▶ [What is being asked]:
Pick every line with "height" from the material below.
==== Data provided ====
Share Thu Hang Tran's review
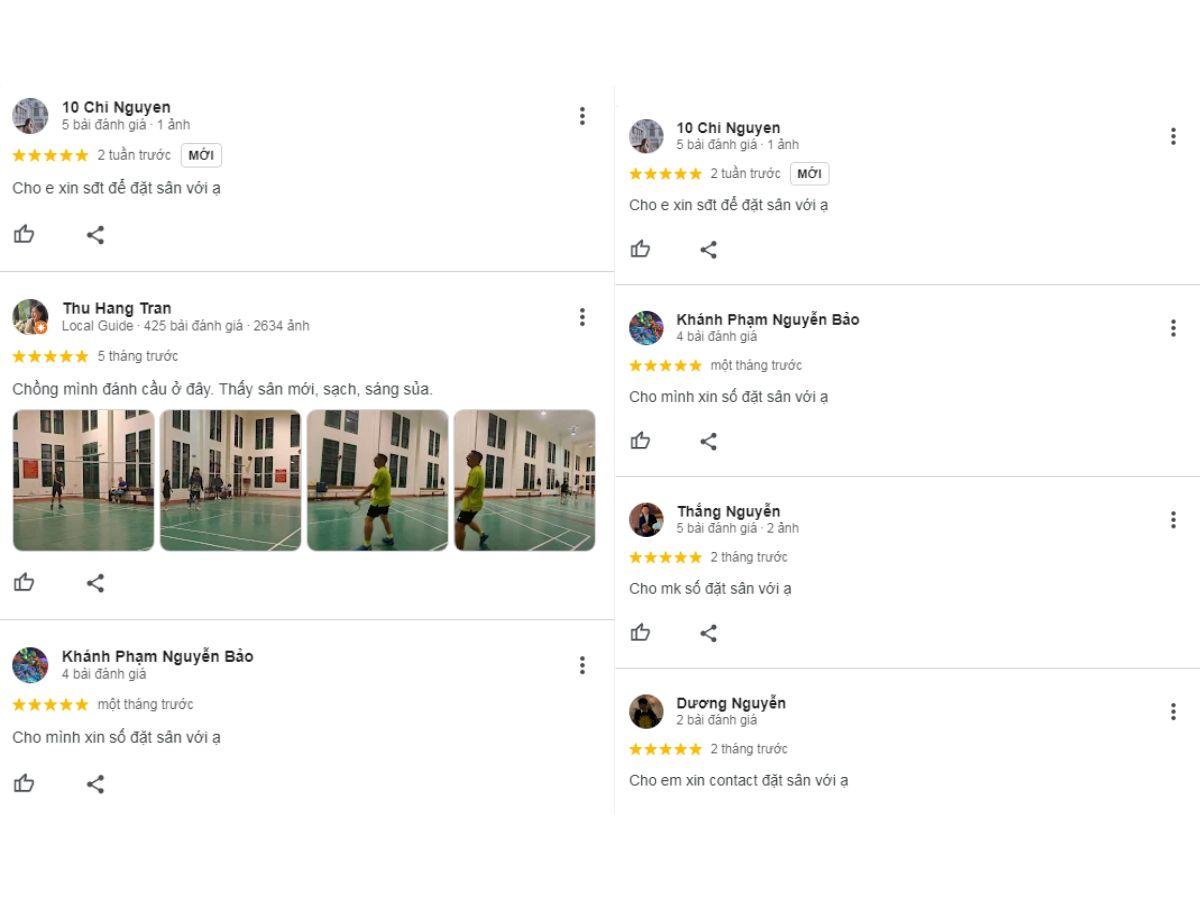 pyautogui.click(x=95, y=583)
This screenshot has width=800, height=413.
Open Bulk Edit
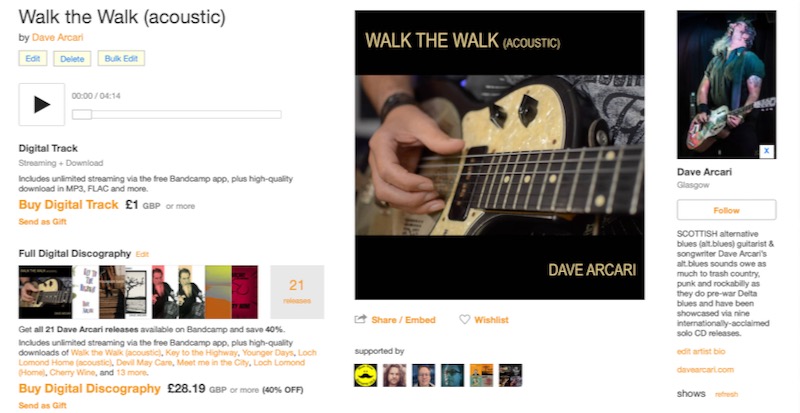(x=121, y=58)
====
==== Data provided ====
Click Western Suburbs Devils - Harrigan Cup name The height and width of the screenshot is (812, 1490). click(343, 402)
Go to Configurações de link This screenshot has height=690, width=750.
====
▶ [Your response]:
This screenshot has width=800, height=413.
Click Western Suburbs Devils - Harrigan Cup name The height and width of the screenshot is (812, 1490). click(343, 402)
Go to Configurações de link This screenshot has height=690, width=750.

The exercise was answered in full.